Desde siglos, los aranceles han servido a dos fines en la sociedad: 1º Sostener económicamente el poder. 2º Proteger la industria y el comercio particular. Cuando la nueva economía apuesta por la liberalización de los mercados los anteriores fines son cuestionados ya que se asigna el poder a los propios ciudadanos, quienes sostienen directamente con los impuestos los servicios del estado, y porque la protección de la industria y el comercio de espaldas al mercado global le resta toda posibilidad de proyección de futuro.
Para acometer una equilibrada liberalización de los mercados no sólo se requiere el suprimir las barreras aduaneras sino propiciar un rol de igualdad moral de condiciones de producción en el cual los derechos de las personas sean respetados de modos similares.
Adjudicar a la economía el motor del progreso en bienestar no es admisible sin la guía del timón por quien proporcione una justa distribución de la riqueza generada y propicie una igualdad de oportunidades a beneficiarse del desarrollo económico creado. Sólo una sociedad políticamente madura será capaz de gestionar la economía para que su proyección sea verdaderamente social.
En nuestros días estamos observando como a la desaparición de aranceles aduaneros se está siguiendo un desplazamiento de la producción hacia paraísos rentables en los que el costo de mano de obra es tan baja como su carencia de derechos sociales. Producir con precios del tercer mundo y vender en los mercados más desarrollados a precios del primer mundo puede generar muchos beneficios, pero también colapsar el mercado industrial que respeta los derechos sociales de los trabajadores. Se puede generar la inversión social en que la economía no esté al servicio de la sociedad, sino la sociedad al servicio de los poderes económicos.
Liberalizar las fronteras exige sistemas semejantes en las interpretaciones político sociales, y mientras no se den esas circunstancias seguirán siendo necesarios aranceles, no tanto para proteger derechos económicos como derechos sociales. Marcar la economía en espacios de progreso que se justifiquen desde la protección de los derechos sociales de los ciudadanos exige avanzar en la pertinencia de aranceles que se traduzcan en una reinversión da capitalización de estructuras de protección y progreso social de los ciudadanos del tercer mundo, de modo que su estatus se aproxime paulatinamente al del régimen de derechos personales que se ha logrado en el mundo más desarrollado.

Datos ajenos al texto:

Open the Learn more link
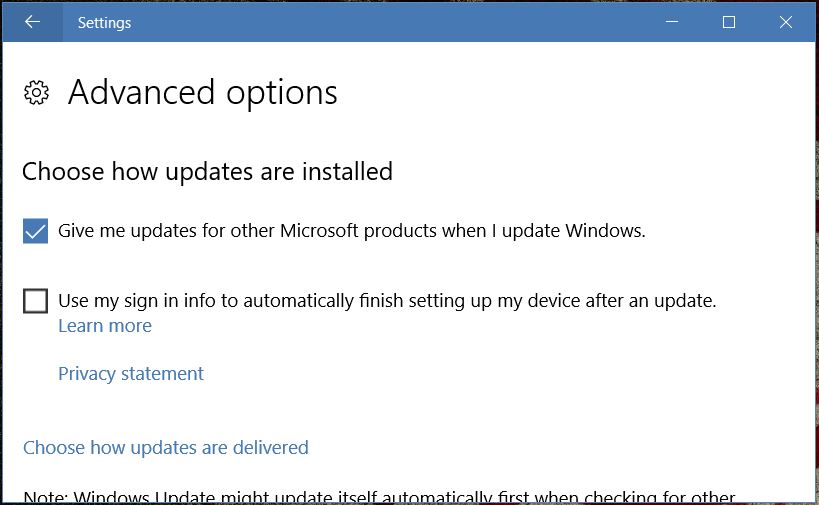 [105, 326]
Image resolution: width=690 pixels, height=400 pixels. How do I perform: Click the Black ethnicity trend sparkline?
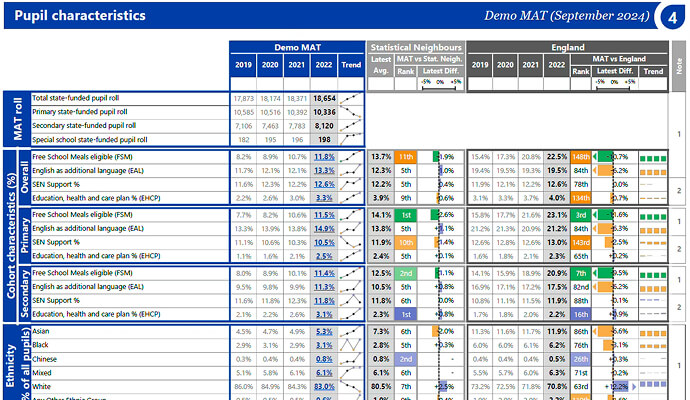(x=351, y=344)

Si las aduanas se han querido valorar como sistemas demoledores de la libre competencia, no es menos cierto que si la producción no se realiza desde una misma atribución de valor al trabajador la ética de la competencia deja de existir. Competir exige una misma ley, y en diseñarla deben concurrir muchos de los mejores esfuerzos de las políticas internacionales de comercio.
Convendría depurar en las políticas nacionales los costos de producción netos y los costos de protección social. Quizá si estos últimos no se evaluasen directamente como costes de producción sino se distribuyeran desde la imposición sobre el consumo se tendría avanzada una aproximación en la contabilidad de costes de producción. Lo que hace decenas de años, cuando las economías nacionales eran más autarquicas, servía para referenciar los costes reales de producción, hoy, en la nueva situación global, se hace necesario revisar.
La deslocalización de la industria no es un problema menor en el mundo desarrollado, porque afecta a núcleos y sectores de población específicos cuya reconversión no se hace sin grandes sacrificios sociales. Equilibrar el movimiento de localización industrial en función de las aptitudes personales y de los parámetros de inserción estratégica, y no de expectativas de especulación y explotación, deberían ser prioritarios en los programas de la economías estatales y estar presentes en las agendas de los conciertos para la promoción de la economía global.